AI identifies patients with heart failure that respond to beta-blocker treatment
Researchers at BHP founder-member the University of Birmingham have developed a new way to identify which patients with heart failure will benefit from treatment with beta-blockers.
Heart failure is one of the most common heart conditions, with substantial impact on patient quality of life, and a major driver of hospital admissions and healthcare cost.
The study involved 15,669 patients with heart failure and reduced left ventricular ejection fraction (low function of the heart’s main pumping chamber), 12,823 of which were in normal heart rhythm and 2,837 of which had atrial fibrillation (AF) – a heart rhythm condition commonly associated with heart failure that leads to worse outcomes.
Published in The Lancet, the study used a series of artificial intelligence (AI) techniques to deeply interrogate data from clinical trials.
The research showed that the AI approach could take account of different underlying health conditions for each patient, as well as the interactions of these conditions to isolate response to beta-blocker therapy. This worked in patients with normal heart rhythm, where doctors would normally expect beta-blockers to reduce the risk of death, as well as in patients with AF where previous work has found a lack of effectiveness. In normal heart rhythm, a cluster of patients was identified with reduced benefit from beta-blockers (combination of older age, less severe symptoms and lower heart rate than average). Conversely in patients with AF, the research found a cluster of patients who had a substantial reduction in death with beta-blockers (from 15% to 9% in younger patients with lower rates of prior heart attack but similar heart function to the average AF patient).

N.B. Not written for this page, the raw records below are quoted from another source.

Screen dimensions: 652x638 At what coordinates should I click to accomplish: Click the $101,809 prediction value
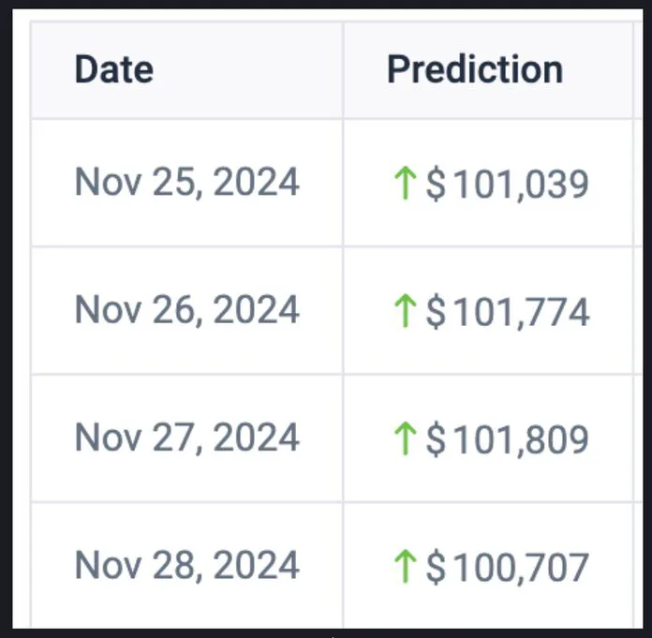[x=508, y=439]
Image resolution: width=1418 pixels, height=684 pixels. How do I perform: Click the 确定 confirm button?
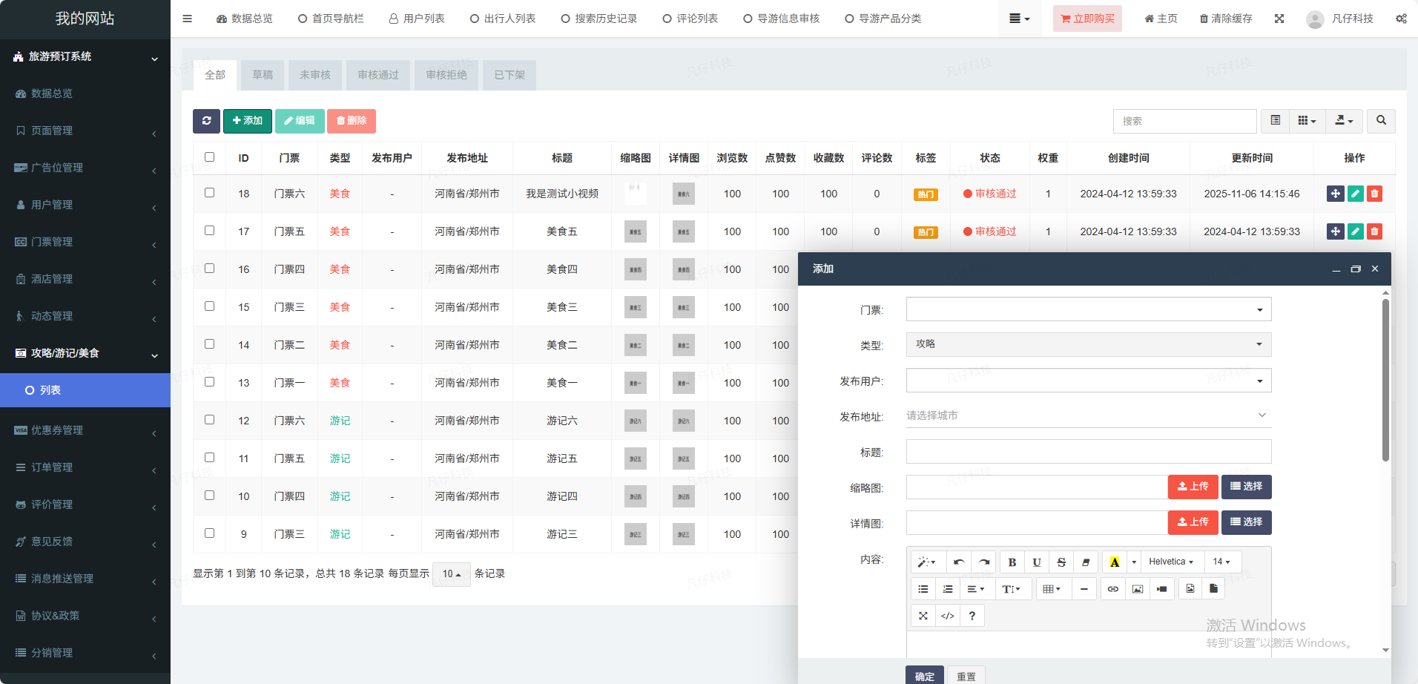[924, 676]
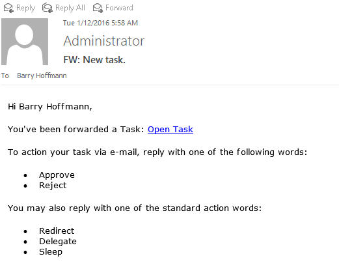Image resolution: width=339 pixels, height=267 pixels.
Task: Click the Reply button label
Action: tap(26, 8)
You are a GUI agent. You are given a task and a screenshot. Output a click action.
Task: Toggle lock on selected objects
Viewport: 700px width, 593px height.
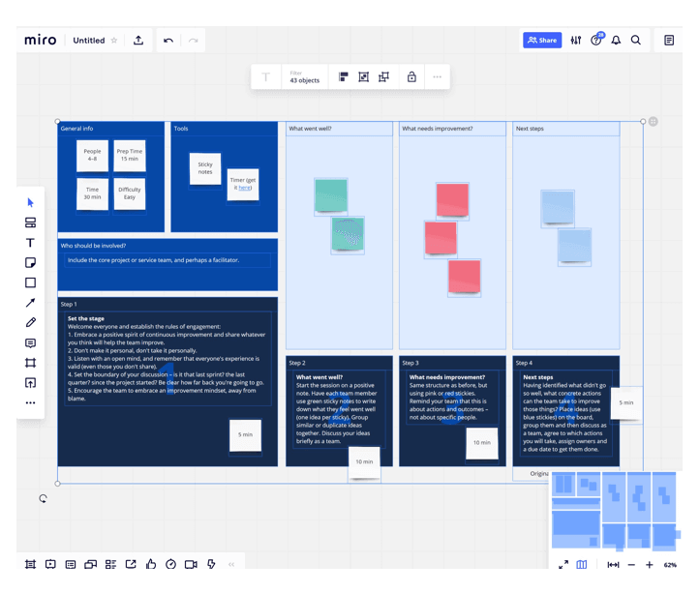click(x=411, y=77)
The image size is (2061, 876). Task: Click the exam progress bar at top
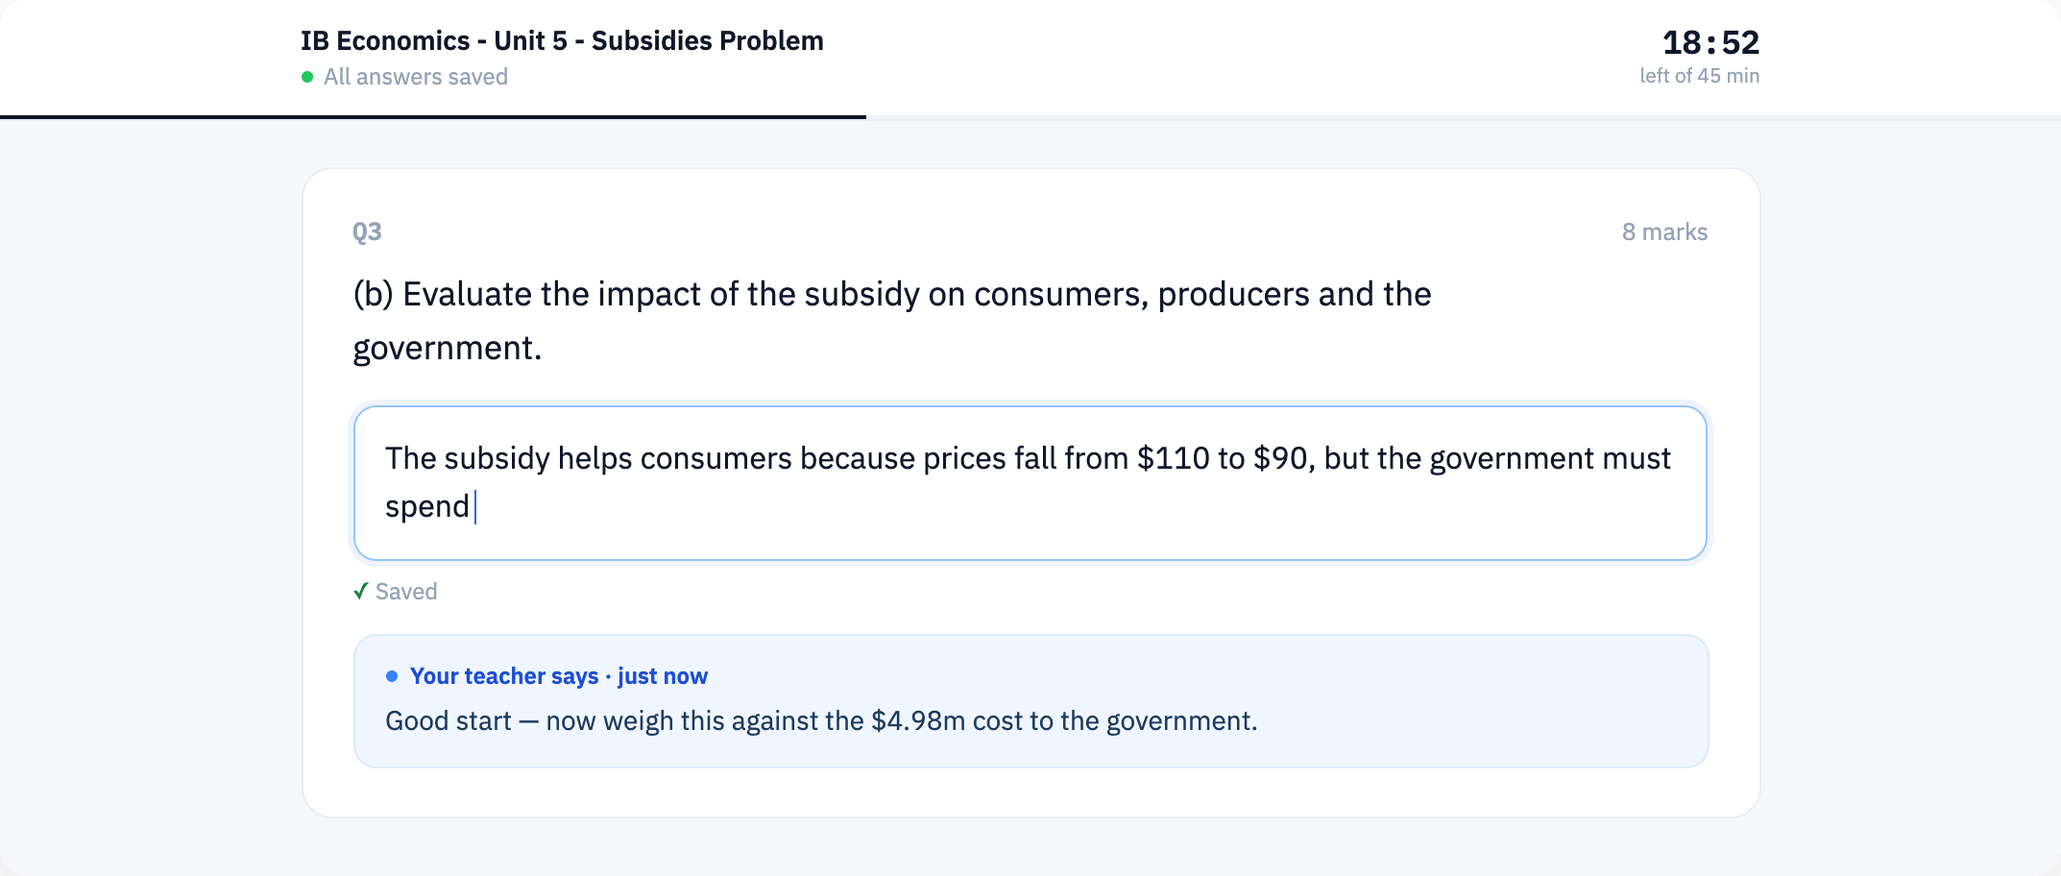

The research was led by the cardAIc group, a multi-disciplinary team of clinical and data scientists at the University of Birmingham and fellow BHP founder-member University Hospitals Birmingham, aiming to integrate AI techniques to improve the care of cardiovascular patients. The study uses data collated and harmonized by the Beta-blockers in Heart Failure Collaborative Group, a global consortium dedicated to enhancing treatment for patients with heart failure.
First Author Dr Andreas Karwath, Rutherford Research Fellow at the University of Birmingham and member of the cardAIc group, added: “We hope these important research findings will be used to shape healthcare policy and improve treatment and outcomes for patients with heart failure.”
Corresponding author Georgios Gkoutos, Professor of Clinical Bioinformatics at the University of Birmingham, Associate Director of Health Data Research UK Midlands and co-lead for the cardAIc group, said: “Although tested in our research in trials of beta-blockers, these novel AI approaches have clear potential across the spectrum of therapies in heart failure, and across other cardiovascular and non-cardiovascular conditions.”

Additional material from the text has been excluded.